4 – Esplorazione delle profondità: l’Apnea secondo Gianluca Genoni.

Da Busto Arsizio a campione di apnea conosciuto in tutto il mondo

Data:
8 Aprile 2019

Da Busto Arsizio a campione di apnea conosciuto in tutto il mondo, come ci si arriva?

Ci si arriva grazie a delle fortunate coincidenze! Da ragazzo, fino all’età di vent’anni, ero un buon agonista di nuoto e tra un allenamento e l’altro, io ed i miei amici, ci sfidavamo a chi stava più tempo sott’acqua. Proprio in quelle occasioni mi sono accorto di avere una buona predisposizione e di essere abbastanza bravo senza troppe difficoltà. Quando nel ’91 sono entrato nella Marina Militare ho cominciato le prime immersioni importanti e da lì non ho più smesso. Allenamento dopo allenamento, finalmente il 17 agosto 1996, nelle acque di Siracusa, ho conquistato il mio primo record mondiale scendendo alla profondità di 106 metri in assetto variabile regolamentato. Una vera vittoria per me stesso, anche perché quel record è stato conquistato nelle acque del caro Enzo Maiorca, al quale devo tanta ispirazione.

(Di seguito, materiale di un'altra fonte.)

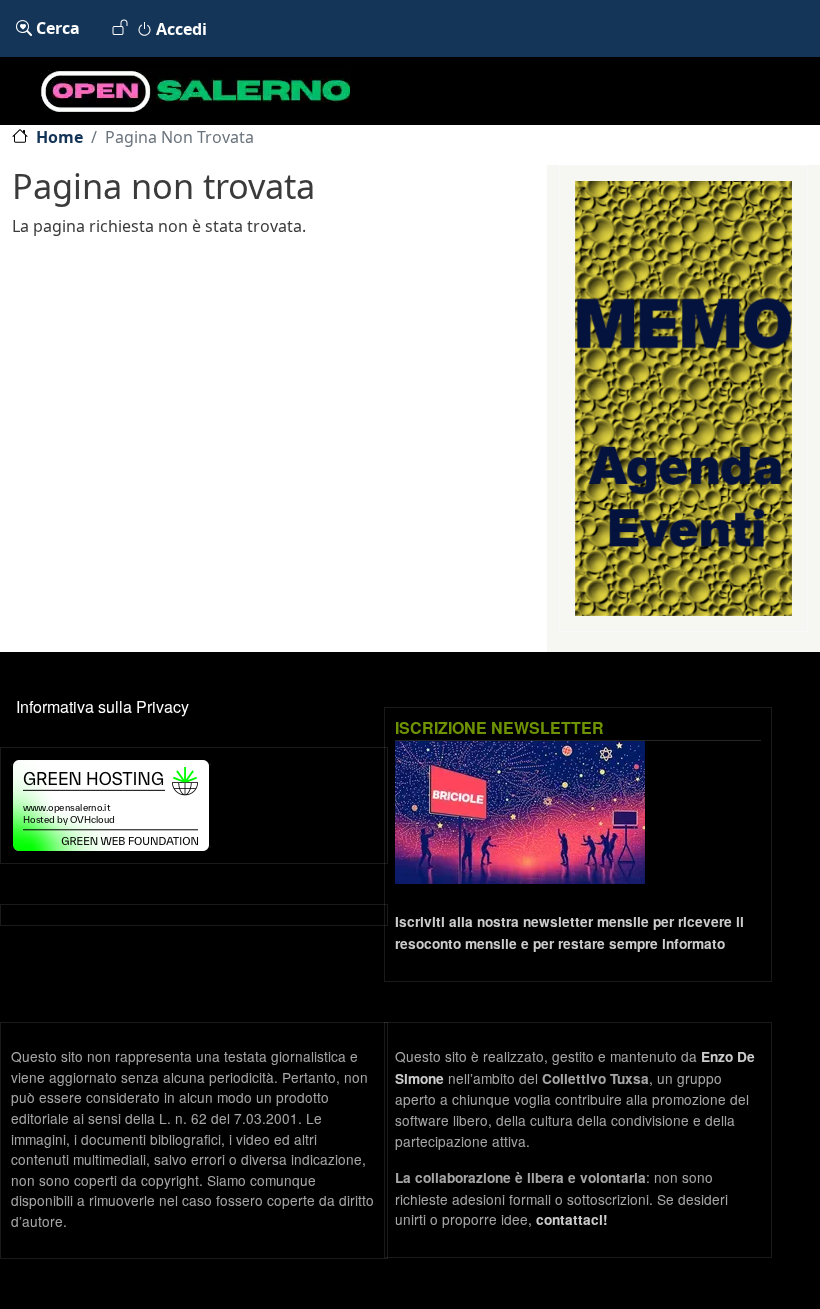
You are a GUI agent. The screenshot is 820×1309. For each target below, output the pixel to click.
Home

Devo dire, comunque, che un passaggio importante nella mia carriera di apneista è stata la lettura di “Homo Delphinus”, di Jacques Mayol, che mi ha permesso di capire l’importanza di un percorso rivolto al rilassamento in acqua ed al miglioramento della respirazione. Con questo nuovo approccio sono riuscito ad affrontare i successivi record.

 

Cosa hai provato quando hai fatto il primo record?

Come è normale che sia, Il primo record è quello che da più soddisfazioni:il lavoro speso e l’impegno dedicato sono fuori misura e la paura di non farcela è anch’essa enorme. Lo sogni per anni e quando arriva ti imprime nella mente ogni dettaglio; ancora oggi ricordo benissimo il vortice di emozioni, i suoni e le parole di chi mi era intorno. Anche l’ultimo record lo ricordo molto bene, ho raggiunto la profondità massima di ben 160 metri.

 

Rispetto a Maiorca come si è evoluta la tua tecnica? Cosa hai migliorato o sviluppato negli anni?

Enzo Maiorca e Jacques Mayol vivevano l’apnea con stile diverso. Maiorca con più preparazione fisica, allenamento e raffinamento della tecnica, mentre Mayol con l’uso di metodi mentali volti alla padronanza del corpo. Quello che ho fatto è stato semplicemente unire le due discipline ed è quello che tutto sommato si continua a fare oggi, ovviamente ogni atleta con modi propri.

 

Qual è la sensazione fisica durante una profondità importante e come sconfiggi la paura?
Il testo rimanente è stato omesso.